#### Page extract:
▼

Got a Doubt ! Wanting for your Help ! Plz make it ASAP !
rosuav at gmail.com
Wed Nov 27 09:36:48 CET 2013
On Wed, Nov 27, 2013 at 7:31 PM, Antoon Pardon
<antoon.pardon at rece.vub.ac.be> wrote:
> Op 27-11-13 09:19, Chris Angelico schreef:
>> On Wed, Nov 27, 2013 at 7:16 PM, Antoon Pardon
>> <antoon.pardon at rece.vub.ac.be> wrote:
>>> However that second sentence doesn't make much sense to me. Modern
>>> languages contain a subset that is called the standard language. This
>>> is the subset that is generally taught. Especially to those for whom
>>> the language is foreign. So when you define a specific language to
>>> use on an international forum, it is strongly suggested that people
>>> limit themselves to the standard subset and don't use dialects since
>>> "dialect" AFAIU means it is outside this standard.

▲

#### Supplied data:
▼

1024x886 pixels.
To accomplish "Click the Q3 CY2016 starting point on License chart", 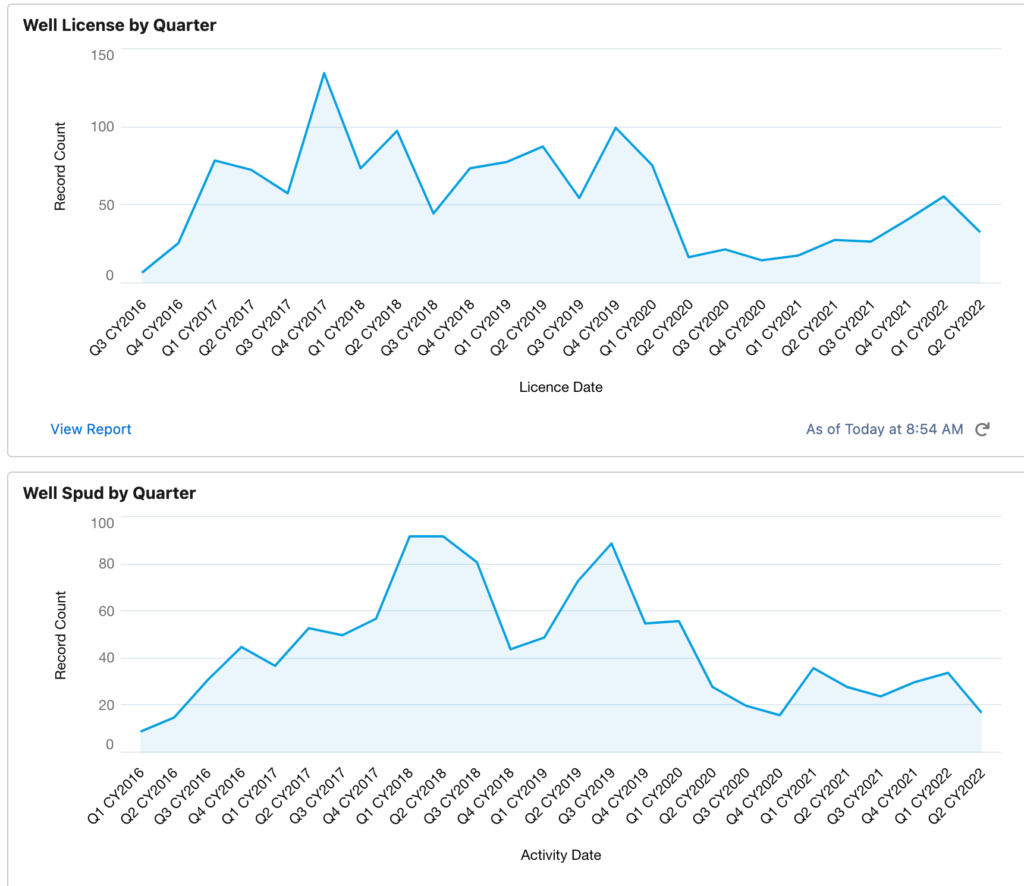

▲

#### To be done:
In the mailing-list message, what name is given to the subset of a modern language that is generally taught?

#### Answer for this exercise:
The standard language.